Rewrite the material below, replacing every instance of "GUI agent" with "interface agent" and leaving everything else unchanged.

[Recorded data start]

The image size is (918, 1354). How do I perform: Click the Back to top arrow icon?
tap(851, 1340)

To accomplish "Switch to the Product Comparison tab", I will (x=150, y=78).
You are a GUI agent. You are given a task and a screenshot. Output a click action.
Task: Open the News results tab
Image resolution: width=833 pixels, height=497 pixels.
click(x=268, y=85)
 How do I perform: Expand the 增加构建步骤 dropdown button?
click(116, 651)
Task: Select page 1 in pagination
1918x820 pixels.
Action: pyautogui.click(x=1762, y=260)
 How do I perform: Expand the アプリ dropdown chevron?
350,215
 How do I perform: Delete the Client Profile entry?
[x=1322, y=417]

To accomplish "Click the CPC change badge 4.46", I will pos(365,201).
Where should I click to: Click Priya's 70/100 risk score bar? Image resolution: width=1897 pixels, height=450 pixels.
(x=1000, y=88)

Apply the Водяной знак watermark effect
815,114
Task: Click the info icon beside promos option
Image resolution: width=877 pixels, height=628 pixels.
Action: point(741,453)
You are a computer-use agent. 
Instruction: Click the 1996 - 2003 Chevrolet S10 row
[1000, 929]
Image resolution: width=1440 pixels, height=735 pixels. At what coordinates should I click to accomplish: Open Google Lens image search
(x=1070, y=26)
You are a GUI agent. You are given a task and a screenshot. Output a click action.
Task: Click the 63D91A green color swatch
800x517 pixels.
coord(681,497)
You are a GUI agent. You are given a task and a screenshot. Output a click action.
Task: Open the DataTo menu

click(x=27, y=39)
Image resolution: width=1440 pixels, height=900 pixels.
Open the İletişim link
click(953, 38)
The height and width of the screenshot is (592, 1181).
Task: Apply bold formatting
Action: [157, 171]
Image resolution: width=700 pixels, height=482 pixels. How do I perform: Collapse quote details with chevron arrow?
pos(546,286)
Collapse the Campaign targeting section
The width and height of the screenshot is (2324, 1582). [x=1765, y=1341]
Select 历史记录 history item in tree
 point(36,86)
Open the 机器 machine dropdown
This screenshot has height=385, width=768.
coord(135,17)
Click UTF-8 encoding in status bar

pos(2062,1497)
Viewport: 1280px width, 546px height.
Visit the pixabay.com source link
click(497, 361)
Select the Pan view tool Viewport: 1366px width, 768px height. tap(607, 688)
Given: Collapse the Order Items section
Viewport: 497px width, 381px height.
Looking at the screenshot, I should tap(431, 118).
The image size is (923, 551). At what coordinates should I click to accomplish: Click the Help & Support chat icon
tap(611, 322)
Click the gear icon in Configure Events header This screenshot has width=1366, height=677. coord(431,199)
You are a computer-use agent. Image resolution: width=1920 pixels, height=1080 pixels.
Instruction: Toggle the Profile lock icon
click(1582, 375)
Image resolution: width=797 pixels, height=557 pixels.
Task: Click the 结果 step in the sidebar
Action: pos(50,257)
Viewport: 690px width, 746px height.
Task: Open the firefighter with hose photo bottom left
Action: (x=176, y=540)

[Recorded data end]

**Reply to the task:**
The image size is (918, 1354). How do I perform: Click the Back to top arrow icon?
tap(851, 1340)

To accomplish "Switch to the Product Comparison tab", I will (x=150, y=78).
You are a interface agent. You are given a task and a screenshot. Output a click action.
Task: Open the News results tab
Image resolution: width=833 pixels, height=497 pixels.
click(x=268, y=85)
 How do I perform: Expand the 增加构建步骤 dropdown button?
click(116, 651)
Task: Select page 1 in pagination
1918x820 pixels.
Action: pyautogui.click(x=1762, y=260)
 How do I perform: Expand the アプリ dropdown chevron?
350,215
 How do I perform: Delete the Client Profile entry?
[x=1322, y=417]

To accomplish "Click the CPC change badge 4.46", I will pos(365,201).
Where should I click to: Click Priya's 70/100 risk score bar? Image resolution: width=1897 pixels, height=450 pixels.
(x=1000, y=88)

Apply the Водяной знак watermark effect
815,114
Task: Click the info icon beside promos option
Image resolution: width=877 pixels, height=628 pixels.
Action: point(741,453)
You are a computer-use agent. 
Instruction: Click the 1996 - 2003 Chevrolet S10 row
[1000, 929]
Image resolution: width=1440 pixels, height=735 pixels. At what coordinates should I click to accomplish: Open Google Lens image search
(x=1070, y=26)
You are a interface agent. You are given a task and a screenshot. Output a click action.
Task: Click the 63D91A green color swatch
800x517 pixels.
coord(681,497)
You are a interface agent. You are given a task and a screenshot. Output a click action.
Task: Open the DataTo menu

click(x=27, y=39)
Image resolution: width=1440 pixels, height=900 pixels.
Open the İletişim link
click(953, 38)
The height and width of the screenshot is (592, 1181).
Task: Apply bold formatting
Action: [157, 171]
Image resolution: width=700 pixels, height=482 pixels. How do I perform: Collapse quote details with chevron arrow?
pos(546,286)
Collapse the Campaign targeting section
The width and height of the screenshot is (2324, 1582). [x=1765, y=1341]
Select 历史记录 history item in tree
 point(36,86)
Open the 机器 machine dropdown
This screenshot has height=385, width=768.
coord(135,17)
Click UTF-8 encoding in status bar

pos(2062,1497)
Viewport: 1280px width, 546px height.
Visit the pixabay.com source link
click(497, 361)
Select the Pan view tool Viewport: 1366px width, 768px height. tap(607, 688)
Given: Collapse the Order Items section
Viewport: 497px width, 381px height.
Looking at the screenshot, I should tap(431, 118).
The image size is (923, 551). At what coordinates should I click to accomplish: Click the Help & Support chat icon
tap(611, 322)
Click the gear icon in Configure Events header This screenshot has width=1366, height=677. coord(431,199)
You are a computer-use agent. Image resolution: width=1920 pixels, height=1080 pixels.
Instruction: Toggle the Profile lock icon
click(1582, 375)
Image resolution: width=797 pixels, height=557 pixels.
Task: Click the 结果 step in the sidebar
Action: pos(50,257)
Viewport: 690px width, 746px height.
Task: Open the firefighter with hose photo bottom left
Action: (x=176, y=540)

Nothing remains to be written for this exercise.